For both GitHub and GitLab, ask:

  • can the runner reach cloud instance metadata endpoints?
  • can it reach production databases or cluster control planes?
  • can low-trust jobs reach internal package mirrors or secret stores?
  • can one runner talk laterally to another runner subnet?

AWS IMDS blocking example with iptables

sudo iptables -A OUTPUT -d 169.254.169.254 -j REJECT

Secrets and identity

Better patterns

  • GitHub Actions OIDC to AWS/Azure/GCP;
  • GitLab OIDC / workload federation where available;
  • environment-scoped secrets only for trusted refs;
  • separate deploy identity from build identity.

Worse patterns

  • long-lived cloud admin keys stored on the runner host;
  • broad vault tokens reused for all jobs;
  • single shared SSH key for deployment from every runner.

Persistence and cleanup

Post-job cleanup example

#!/usr/bin/env bash
set -euo pipefail
rm -rf "$RUNNER_WORKDIR/_work"/*
docker system prune -af || true

Cleanup scripts do not replace ephemeral design. They only reduce residue when persistence exists.

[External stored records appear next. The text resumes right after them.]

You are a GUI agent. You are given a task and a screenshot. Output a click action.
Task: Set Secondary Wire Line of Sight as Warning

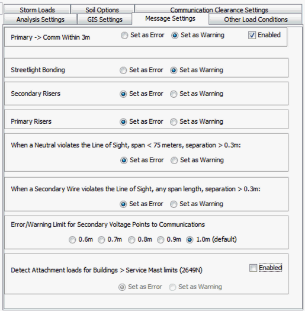pos(174,204)
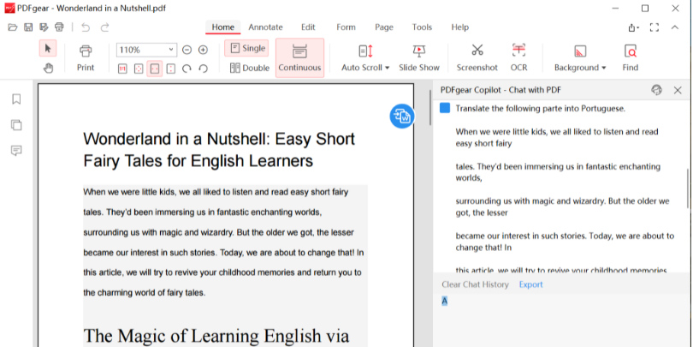Open the bookmarks sidebar panel

coord(16,99)
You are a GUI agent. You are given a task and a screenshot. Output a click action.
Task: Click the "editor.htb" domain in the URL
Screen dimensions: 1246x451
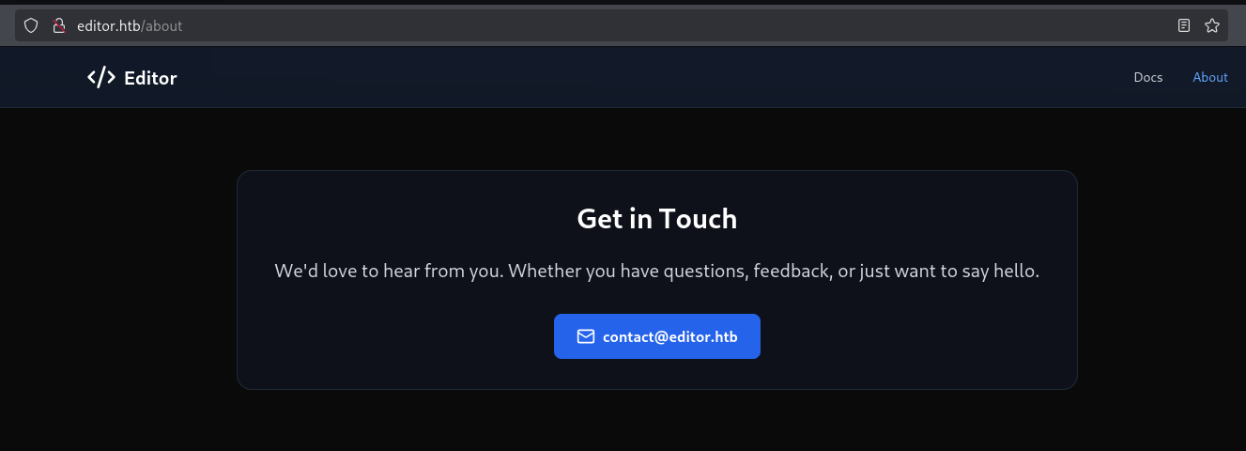tap(109, 26)
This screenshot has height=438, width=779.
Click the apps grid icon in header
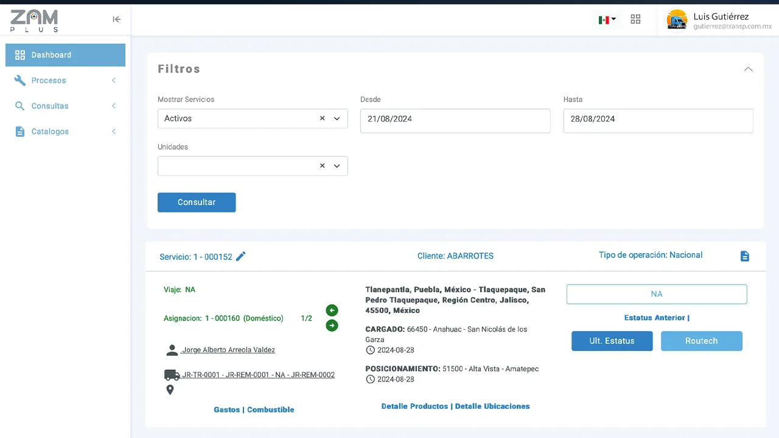tap(635, 19)
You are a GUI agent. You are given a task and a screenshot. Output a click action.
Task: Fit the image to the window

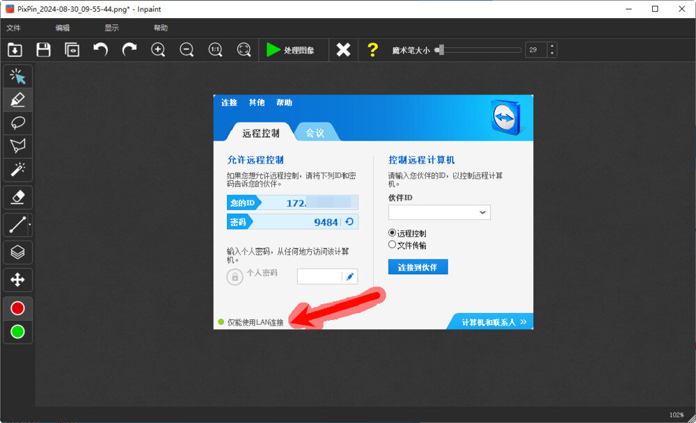click(x=244, y=49)
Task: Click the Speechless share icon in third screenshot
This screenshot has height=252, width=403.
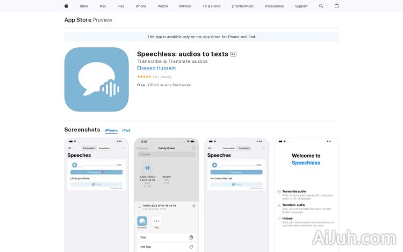Action: tap(142, 221)
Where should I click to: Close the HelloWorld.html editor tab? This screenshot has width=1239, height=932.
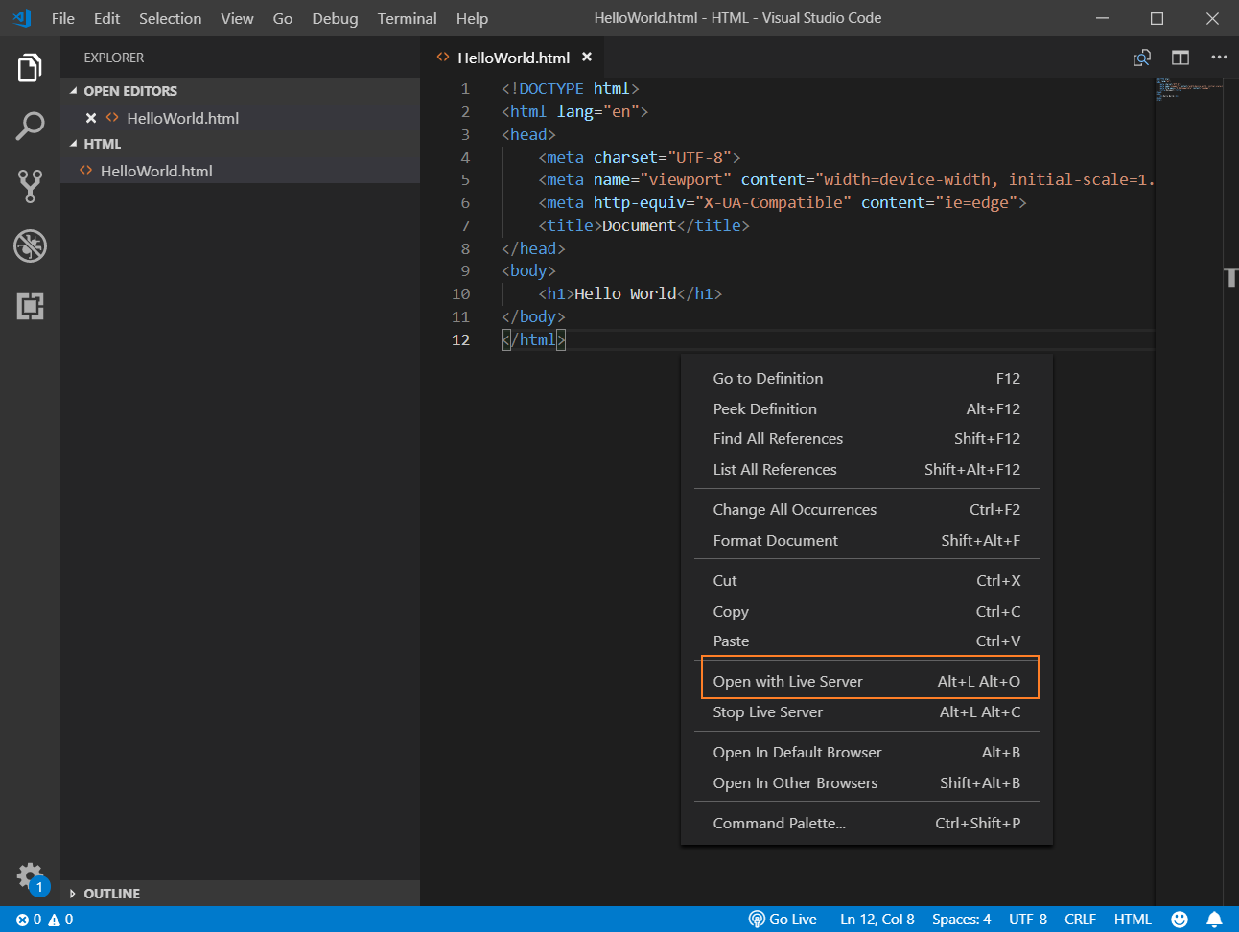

Top 10 runner security issues

Issue Why it matters Fix
shared persistent runners cross-job contamination ephemeral or trust-tiered isolation
shell executor on mixed-trust repos host takeover risk use container or VM isolation
privileged Docker by default breakout and host compromise isolate privileged jobs to dedicated ephemeral fleet
no metadata blocking cloud credential theft block IMDS / metadata access where unnecessary
static cloud keys on runner secret theft OIDC or short-lived federated credentials
broad internal network access easy lateral movement runner subnet isolation and egress allowlists
stale runner versions feature and security drift automatic image refresh or disciplined update process
no external logs weak investigations forward logs before destruction
fork PRs on self-hosted runners trivial hostile code execution path keep untrusted PRs on hosted or separate low-trust infrastructure
shared caches across trust zones artifact poisoning and data leakage separate cache scope and cleanup aggressively

Review checklist

Governance

  • who can attach repos to this runner fleet?
  • who can edit workflow files that route jobs here?
  • are protected refs and environments actually enforced?

Host security

  • is the runner host hardened and patched?
  • are admin tools, SSH keys, or cloud CLIs present when they are not needed?
  • are OS logs and runner logs forwarded externally?

Executor

  • shell, Docker, Kubernetes, or VM?
  • is privileged mode enabled?
  • are images pinned and pull policies sane?

Network

  • which subnets, metadata endpoints, registries, clusters, and databases can jobs reach?
  • can the fleet talk laterally?

Secrets

  • how do jobs obtain cloud access?
  • are secrets withheld from low-trust refs?
  • is there evidence of secret rotation?